▶ _EXCERPTED TEXT_:
::::

Introduction
BSV has recently been subjected to attacks by a malicious actor with substantial hash power in an attempt to defraud millions of dollars’ worth of BSV. Events like this always force you to look at elements of Bitcoin in ways you might not have considered outside of the new context.
This article outlines these recent attacks and the subsequent mobilisation efforts in response, as well as discussing the steps taken that eventually lead to a positive outcome. It also examines the Bitcoin white paper in the context of the attacks, looking at the scenario presented and determining the correct response.
TL;DR: I am 100% confident that the actions taken by the miners were what the white paper expected of them. I’m also more confident than ever in the resilience of Bitcoin, even in the face of overwhelming hash power.
Background
Attacks – first wave
On June 24, 2021, a 4 block reorganisation was observed on the BSV mainnet that involved a new Hathor merged miner “Zulupool”. At the time, it had the characteristics of a poorly connected node with significant hash power simply having an accidental reorg. The BSV blockchain Infrastructure Team reached out to this miner to offer technical assistance in improving their connections to other miners but didn’t receive a response.
During the first week of July, further reorgs of similar length occurred. We reached out a second time and Zulupool responded indicating that it wasn’t actually them mining those blocks. Rather, it was the attacker impersonating them by using the Zulupool name in the coinbase string and paying to the Zulupool payout address. For reasons we will explain later in this article, we believe the real Zulupool’s claim to be credible and that it was not actually mining the blocks involved with the reorgs.

::::

▶ _RECORDS PROVIDED_:
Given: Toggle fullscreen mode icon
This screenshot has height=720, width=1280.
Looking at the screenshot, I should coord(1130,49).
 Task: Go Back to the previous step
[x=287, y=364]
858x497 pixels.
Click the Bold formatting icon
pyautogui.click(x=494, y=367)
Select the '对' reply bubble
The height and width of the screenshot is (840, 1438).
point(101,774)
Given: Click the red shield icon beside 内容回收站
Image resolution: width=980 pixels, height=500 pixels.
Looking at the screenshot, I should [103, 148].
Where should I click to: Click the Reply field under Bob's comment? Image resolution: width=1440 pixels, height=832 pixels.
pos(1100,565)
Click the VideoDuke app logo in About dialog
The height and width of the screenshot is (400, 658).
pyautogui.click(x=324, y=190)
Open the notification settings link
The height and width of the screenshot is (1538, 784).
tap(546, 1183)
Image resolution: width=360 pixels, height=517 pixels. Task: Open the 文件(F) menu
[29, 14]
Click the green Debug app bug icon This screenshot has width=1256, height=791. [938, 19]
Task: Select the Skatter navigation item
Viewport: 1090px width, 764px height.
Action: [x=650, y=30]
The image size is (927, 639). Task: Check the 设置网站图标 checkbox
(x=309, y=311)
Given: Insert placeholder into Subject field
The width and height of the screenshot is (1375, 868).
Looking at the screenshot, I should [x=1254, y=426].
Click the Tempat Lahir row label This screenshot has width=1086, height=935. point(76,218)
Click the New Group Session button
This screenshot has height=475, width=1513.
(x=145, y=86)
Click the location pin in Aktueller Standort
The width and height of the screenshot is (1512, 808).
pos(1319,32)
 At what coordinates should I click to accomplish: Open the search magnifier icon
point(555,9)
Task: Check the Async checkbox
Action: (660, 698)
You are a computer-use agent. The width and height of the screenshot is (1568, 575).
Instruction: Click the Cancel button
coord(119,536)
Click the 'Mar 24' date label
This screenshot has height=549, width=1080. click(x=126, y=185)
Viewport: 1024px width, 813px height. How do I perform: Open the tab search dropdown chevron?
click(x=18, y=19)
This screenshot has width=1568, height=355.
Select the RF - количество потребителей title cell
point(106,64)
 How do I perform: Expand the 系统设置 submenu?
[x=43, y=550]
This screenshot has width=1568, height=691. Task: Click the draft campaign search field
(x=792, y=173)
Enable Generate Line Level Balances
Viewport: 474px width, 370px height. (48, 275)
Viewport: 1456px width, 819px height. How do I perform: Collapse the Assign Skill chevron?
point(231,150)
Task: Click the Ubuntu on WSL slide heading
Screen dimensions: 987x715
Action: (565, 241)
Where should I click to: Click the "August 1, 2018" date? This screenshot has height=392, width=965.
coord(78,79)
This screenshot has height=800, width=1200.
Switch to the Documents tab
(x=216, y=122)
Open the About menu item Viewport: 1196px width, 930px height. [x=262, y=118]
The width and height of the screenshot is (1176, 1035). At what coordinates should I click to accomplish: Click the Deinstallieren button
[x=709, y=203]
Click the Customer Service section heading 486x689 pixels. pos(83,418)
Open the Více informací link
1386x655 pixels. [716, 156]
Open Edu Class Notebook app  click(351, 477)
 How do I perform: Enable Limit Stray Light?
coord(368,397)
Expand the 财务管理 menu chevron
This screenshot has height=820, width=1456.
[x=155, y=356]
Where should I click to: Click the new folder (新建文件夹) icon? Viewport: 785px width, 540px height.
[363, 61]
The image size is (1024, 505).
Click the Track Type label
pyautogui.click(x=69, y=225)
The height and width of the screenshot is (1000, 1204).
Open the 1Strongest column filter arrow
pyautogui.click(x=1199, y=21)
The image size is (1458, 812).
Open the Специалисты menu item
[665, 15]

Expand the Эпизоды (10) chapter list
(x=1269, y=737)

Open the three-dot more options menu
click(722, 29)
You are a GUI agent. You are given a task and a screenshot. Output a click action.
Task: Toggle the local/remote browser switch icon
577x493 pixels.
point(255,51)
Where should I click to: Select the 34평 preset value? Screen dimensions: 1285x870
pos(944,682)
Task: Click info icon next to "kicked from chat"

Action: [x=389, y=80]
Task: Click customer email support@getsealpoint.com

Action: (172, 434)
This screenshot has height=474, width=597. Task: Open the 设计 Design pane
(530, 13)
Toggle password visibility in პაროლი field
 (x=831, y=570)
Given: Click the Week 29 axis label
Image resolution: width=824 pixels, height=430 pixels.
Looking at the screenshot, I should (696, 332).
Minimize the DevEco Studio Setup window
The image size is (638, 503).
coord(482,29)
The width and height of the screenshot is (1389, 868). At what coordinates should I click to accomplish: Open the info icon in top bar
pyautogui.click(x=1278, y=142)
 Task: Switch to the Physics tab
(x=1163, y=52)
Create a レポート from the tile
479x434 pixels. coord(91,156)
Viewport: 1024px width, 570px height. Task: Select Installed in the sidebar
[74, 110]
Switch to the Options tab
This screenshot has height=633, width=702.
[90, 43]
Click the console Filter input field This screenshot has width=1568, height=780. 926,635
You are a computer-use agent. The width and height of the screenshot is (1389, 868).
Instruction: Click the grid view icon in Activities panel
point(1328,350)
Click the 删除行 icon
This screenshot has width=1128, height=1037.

::::

From the text about the attacks on BSV, extract the passage starting with "Introduction" and going on through "overwhelming hash power.". Answer using only the text about the attacks on BSV.

Introduction
BSV has recently been subjected to attacks by a malicious actor with substantial hash power in an attempt to defraud millions of dollars’ worth of BSV. Events like this always force you to look at elements of Bitcoin in ways you might not have considered outside of the new context.
This article outlines these recent attacks and the subsequent mobilisation efforts in response, as well as discussing the steps taken that eventually lead to a positive outcome. It also examines the Bitcoin white paper in the context of the attacks, looking at the scenario presented and determining the correct response.
TL;DR: I am 100% confident that the actions taken by the miners were what the white paper expected of them. I’m also more confident than ever in the resilience of Bitcoin, even in the face of overwhelming hash power.